Evaluating Demand Response Impacts on Capacity Credit of Renewable Distributed Generation in Smart Distribution Systems

Environmental concerns and depletion of traditional energy lead to the booming development of renewable distributed generation (RDG) in the past decade. However, due to intermittent nature of renewable energy sources, to what extent RDG could provide capacity to power systems becomes a critical issue to the utility company when implementing long-term system strategic (generation expansion) planning. On the other hand, in a smart-grid frame, the popularization of different varieties of demand-side resources enables the system to operate at more flexible modes ever before.
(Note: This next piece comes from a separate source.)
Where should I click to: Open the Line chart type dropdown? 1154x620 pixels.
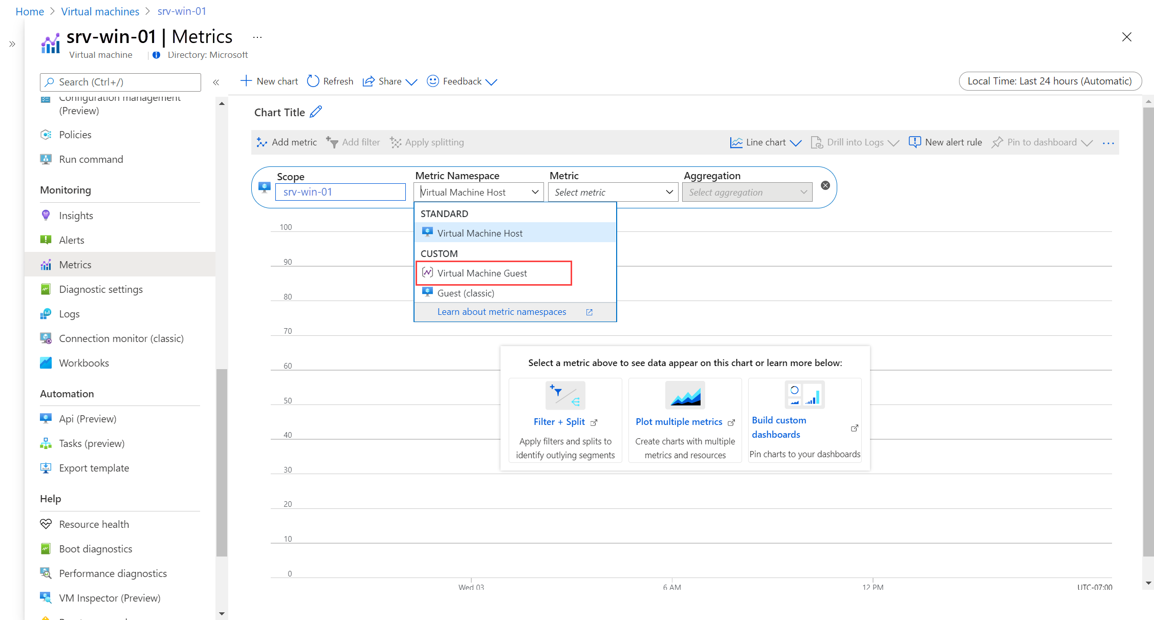tap(766, 142)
The potential variability in load demand not only introduces additional dynamics and uncertainties to the system, but could also affect the reliability benefits of RDG. Therefore, in practice, to effectively estimate the reliability value of RDG in power systems, the potential interaction between generation- and demand-side must be properly captured. In this paper, a study to assess the capacity credit (CC) of RDG in a context of distributed generation system is performed with consideration of the impacts of demand response (DR). A compound reliability model for DR is presented, which considers the uncertainties involved in both instant response and follow-on load recovery processes. On this basis, an assessment framework for the CC of RDG based on sequential Monte Carlo simulation is developed by which the inter-temporal characteristics of DR resources can be fully captured. The numerical study is implemented based on the IEEE-38 bus test case. The calculation results demonstrate that the CC of RDG would depend on a variety of factors, including penetration level, responsiveness of load demand and the correlations between RDG and DR availability. Also, it is shown that accounting for the underlying effect of DR is of absolute importance, otherwise the CC of RDG might be estimated erroneously in real practices.